Fuente Oficina de Comunicación CONMEBOL Sudamericana
CUSCO, PE – Con escasa participación en la Fase de Grupos, el limeño se destapó en la fase eliminatoria para firmar la victoria más abultada de un equipo peruano ante un brasilero en competencias CONMEBOL.
Las lágrimas en los ojos de Matías Succar, tras el histórico triunfo ante Botafogo en el Inca Garcilaso de la Vega, fueron de emoción, de desahogo, de alegría y de decenas de sensaciones más que reflejan un camino arduo, sufrido y trabajado que lo condujo hasta este presente de ensueño que lo colocó en el primer plano del fútbol sudamericano.
Del debut al fugaz salto europeo
Sus primeros pasos en el fútbol fueron como arquero, posición en la que se desenvolvió en el Cantolao San Borja, antes de arribar a la Academia Cantolao para, recién en ese momento, descubrir que su fuerte era convertir goles.
Debutó en Deportivo Municipal, donde anotó 14 conquistas en 51 partidos (con un paso breve por Unión Comercio) antes de emigrar al fútbol austríaco para defender la camiseta del LASK. Apenas jugó un encuentro, no sumó continuidad y desembarcó en el FK Teplice de Chequia, equipo con el que peleó el descenso (y en el que registró un gol en poco más de 400 minutos).
A mediados de 2022 retornó a Perú, más precisamente al Mannucci, donde encontró la confianza que estaba buscando. Dos temporadas de alto nivel con 18 festejos incluidos, le abrieron las puertas de Alianza Lima, en julio de 2024.
Sus raíces y el llamado a la selección peruana
Succar podría representar a la selección libanesa, por su abuelo paterno, o a la selección estadounidense, por los orígenes de su madre. Pero él siempre tuvo en claro su deseo: vestir la camiseta rojiblanca y brillar con Perú a diferencia de su hermano Alexander -también futbolista-, quien sí tramitó los papeles para poder jugar para la Selección de Líbano.
A mediados de 2024, poco antes de la Copa América, su sueño se hizo realidad. Fue citado por Jorge Fossati a la selección peruana para el amistoso ante El Salvador.
Cienciano, tierra de oportunidades

El elenco ‘incaico’ le abrió las puertas a principio de 2026 con un doble objetivo mayúsculo: el torneo local y la CONMEBOL Sudamericana, competición que lo vio consagrarse en la edición 2003.
El gran presente del experimentado Carlos Garcés (con cuatro goles en la Fase de Grupos) lo relegó al banco de suplentes. Pero el atacante esperó su momento y apareció cuando el equipo más lo necesitaba: Garcés, por acumulación de amarillas, se perdía el duelo de ida de los Octavos de Final y Succar fue la primera opción del entrenador argentino Horacio Melgarejo.
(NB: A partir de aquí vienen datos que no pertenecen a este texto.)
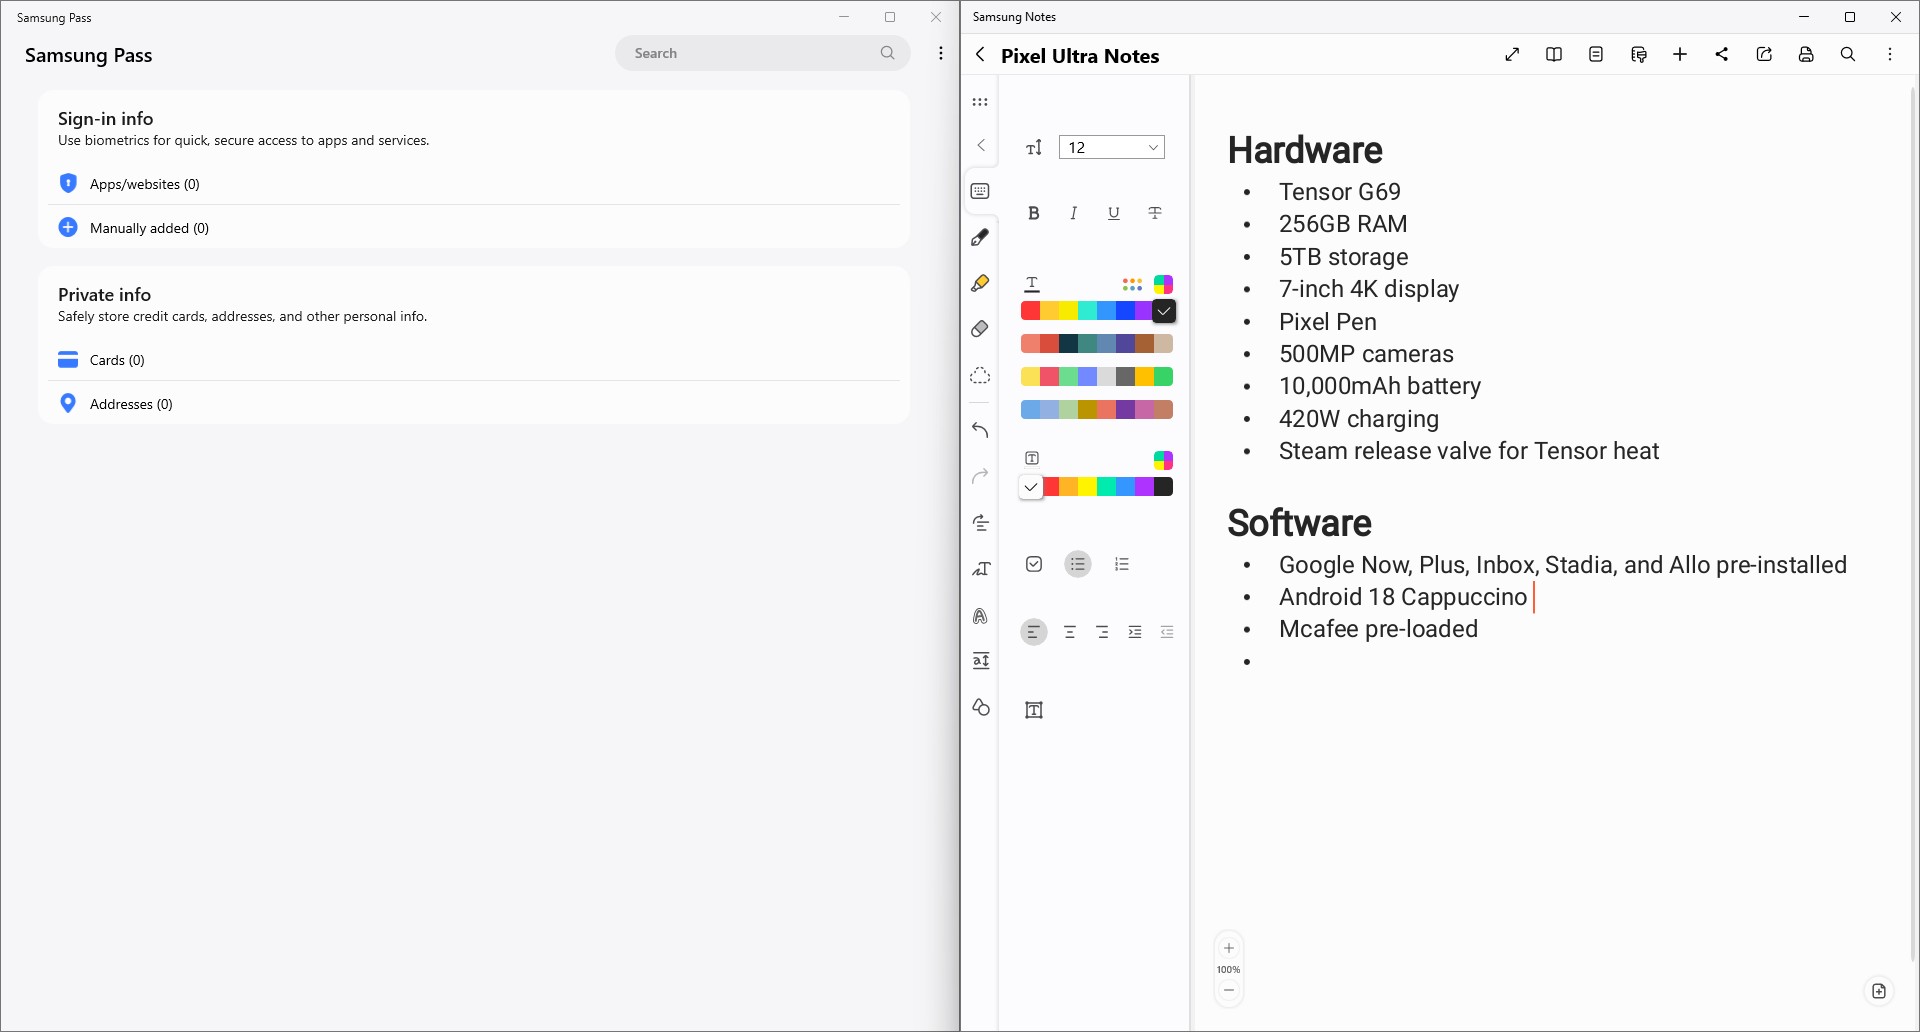1920x1032 pixels.
Task: Add a new page with plus icon
Action: click(1680, 55)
Un hat-trick que incluyó dos conquistas de cabeza y un tanto a puro olfato goleador sentaron las bases de una goleada histórica. Cienciano se impuso por 6-1 al ‘Fogão’ y rubricó la victoria más abultada de un equipo peruano ante uno brasilero en competencias CONMEBOL.
Además, Succar anotó el primer triplete de la actual edición, y se convirtió en el primer futbolista peruano en marcar tres goles en un mismo partido en la historia del certamen.
Sus lágrimas emocionaron a un Garcilaso de la Vega que fue escenario de una noche memorable e inolvidable, como aquellas que en 2003 llevaron a Cienciano a lo más alto del continente. ‘Los Imperiales’ deberán viajar a Brasil para definir una llave que, a priori, parece encaminada. El primer paso está dado, y Succar fue el gran artífice.